---------- DATA LISTING ----------

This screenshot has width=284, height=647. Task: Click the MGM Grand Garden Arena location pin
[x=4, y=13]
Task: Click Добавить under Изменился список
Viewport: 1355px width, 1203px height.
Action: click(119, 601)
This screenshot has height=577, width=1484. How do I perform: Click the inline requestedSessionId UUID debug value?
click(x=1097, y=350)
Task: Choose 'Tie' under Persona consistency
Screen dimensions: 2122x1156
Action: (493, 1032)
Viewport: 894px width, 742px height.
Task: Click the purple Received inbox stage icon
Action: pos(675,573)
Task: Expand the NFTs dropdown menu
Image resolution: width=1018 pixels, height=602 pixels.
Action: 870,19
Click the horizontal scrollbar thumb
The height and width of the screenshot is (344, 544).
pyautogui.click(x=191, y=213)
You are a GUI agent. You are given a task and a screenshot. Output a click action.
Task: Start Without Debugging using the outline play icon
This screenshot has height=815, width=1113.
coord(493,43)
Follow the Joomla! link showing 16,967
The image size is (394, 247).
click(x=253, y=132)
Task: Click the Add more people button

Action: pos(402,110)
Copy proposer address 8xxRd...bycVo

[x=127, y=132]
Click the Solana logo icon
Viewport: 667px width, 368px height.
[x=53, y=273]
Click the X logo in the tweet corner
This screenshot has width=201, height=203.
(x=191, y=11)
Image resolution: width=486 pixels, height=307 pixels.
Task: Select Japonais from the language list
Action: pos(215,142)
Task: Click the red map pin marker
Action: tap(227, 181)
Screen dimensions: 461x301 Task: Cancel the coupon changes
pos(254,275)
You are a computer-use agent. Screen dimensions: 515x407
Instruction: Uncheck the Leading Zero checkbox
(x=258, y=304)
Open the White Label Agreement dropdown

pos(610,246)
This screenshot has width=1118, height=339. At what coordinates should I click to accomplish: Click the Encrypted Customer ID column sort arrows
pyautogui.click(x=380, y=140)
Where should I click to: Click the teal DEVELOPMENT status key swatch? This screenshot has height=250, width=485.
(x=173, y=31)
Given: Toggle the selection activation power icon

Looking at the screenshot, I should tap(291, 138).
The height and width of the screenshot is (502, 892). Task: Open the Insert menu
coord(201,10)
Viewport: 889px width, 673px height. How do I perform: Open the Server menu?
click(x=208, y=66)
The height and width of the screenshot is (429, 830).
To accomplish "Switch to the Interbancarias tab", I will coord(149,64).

----------

* TASK DIRECTIONS
Your job is to give the listing again exactly as it was written.

* OUTPUT OF THE TASK
This screenshot has width=284, height=647. Task: Click the MGM Grand Garden Arena location pin
[x=4, y=13]
Task: Click Добавить under Изменился список
Viewport: 1355px width, 1203px height.
Action: click(119, 601)
This screenshot has height=577, width=1484. How do I perform: Click the inline requestedSessionId UUID debug value?
click(x=1097, y=350)
Task: Choose 'Tie' under Persona consistency
Screen dimensions: 2122x1156
Action: (493, 1032)
Viewport: 894px width, 742px height.
Task: Click the purple Received inbox stage icon
Action: pos(675,573)
Task: Expand the NFTs dropdown menu
Image resolution: width=1018 pixels, height=602 pixels.
Action: 870,19
Click the horizontal scrollbar thumb
The height and width of the screenshot is (344, 544).
pyautogui.click(x=191, y=213)
You are a GUI agent. You are given a task and a screenshot. Output a click action.
Task: Start Without Debugging using the outline play icon
This screenshot has height=815, width=1113.
coord(493,43)
Follow the Joomla! link showing 16,967
The image size is (394, 247).
click(x=253, y=132)
Task: Click the Add more people button

Action: pos(402,110)
Copy proposer address 8xxRd...bycVo

[x=127, y=132]
Click the Solana logo icon
Viewport: 667px width, 368px height.
[x=53, y=273]
Click the X logo in the tweet corner
This screenshot has width=201, height=203.
(x=191, y=11)
Image resolution: width=486 pixels, height=307 pixels.
Task: Select Japonais from the language list
Action: pos(215,142)
Task: Click the red map pin marker
Action: tap(227, 181)
Screen dimensions: 461x301 Task: Cancel the coupon changes
pos(254,275)
You are a computer-use agent. Screen dimensions: 515x407
Instruction: Uncheck the Leading Zero checkbox
(x=258, y=304)
Open the White Label Agreement dropdown

pos(610,246)
This screenshot has width=1118, height=339. At what coordinates should I click to accomplish: Click the Encrypted Customer ID column sort arrows
pyautogui.click(x=380, y=140)
Where should I click to: Click the teal DEVELOPMENT status key swatch? This screenshot has height=250, width=485.
(x=173, y=31)
Given: Toggle the selection activation power icon

Looking at the screenshot, I should tap(291, 138).
The height and width of the screenshot is (502, 892). Task: Open the Insert menu
coord(201,10)
Viewport: 889px width, 673px height. How do I perform: Open the Server menu?
click(x=208, y=66)
The height and width of the screenshot is (429, 830).
To accomplish "Switch to the Interbancarias tab", I will coord(149,64).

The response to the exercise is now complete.